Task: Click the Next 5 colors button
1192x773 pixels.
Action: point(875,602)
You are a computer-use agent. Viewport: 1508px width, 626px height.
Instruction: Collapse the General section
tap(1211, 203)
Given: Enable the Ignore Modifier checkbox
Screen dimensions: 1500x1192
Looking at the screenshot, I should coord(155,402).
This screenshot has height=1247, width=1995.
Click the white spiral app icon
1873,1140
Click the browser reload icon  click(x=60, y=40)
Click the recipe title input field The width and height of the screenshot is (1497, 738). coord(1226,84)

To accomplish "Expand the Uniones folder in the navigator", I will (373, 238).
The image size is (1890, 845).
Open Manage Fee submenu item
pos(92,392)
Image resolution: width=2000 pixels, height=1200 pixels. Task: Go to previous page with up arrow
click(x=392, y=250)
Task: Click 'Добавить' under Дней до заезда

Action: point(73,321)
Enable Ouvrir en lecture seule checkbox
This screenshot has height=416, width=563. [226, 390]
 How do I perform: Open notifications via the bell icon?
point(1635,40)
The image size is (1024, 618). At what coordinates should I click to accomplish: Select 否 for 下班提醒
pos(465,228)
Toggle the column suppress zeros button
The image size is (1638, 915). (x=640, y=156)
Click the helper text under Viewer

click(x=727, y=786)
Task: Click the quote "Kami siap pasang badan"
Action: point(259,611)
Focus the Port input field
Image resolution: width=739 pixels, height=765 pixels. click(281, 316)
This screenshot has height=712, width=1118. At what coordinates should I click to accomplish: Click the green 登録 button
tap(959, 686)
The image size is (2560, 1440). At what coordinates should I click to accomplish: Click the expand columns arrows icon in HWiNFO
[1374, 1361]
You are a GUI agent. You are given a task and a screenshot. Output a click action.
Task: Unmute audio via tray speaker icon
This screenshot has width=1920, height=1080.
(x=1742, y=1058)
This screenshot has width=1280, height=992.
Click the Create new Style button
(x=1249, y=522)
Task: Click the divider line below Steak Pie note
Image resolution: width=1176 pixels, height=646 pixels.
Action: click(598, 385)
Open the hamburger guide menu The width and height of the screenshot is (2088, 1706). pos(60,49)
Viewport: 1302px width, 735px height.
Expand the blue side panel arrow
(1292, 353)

☆ ☆ ☆ ☆

What you should do: Can you reproduce the records verbatim, starting at the line that contains "Viewport: 1302px width, 735px height." and continuing through the end of the records?

Solution for this task:
Viewport: 1302px width, 735px height.
Expand the blue side panel arrow
(1292, 353)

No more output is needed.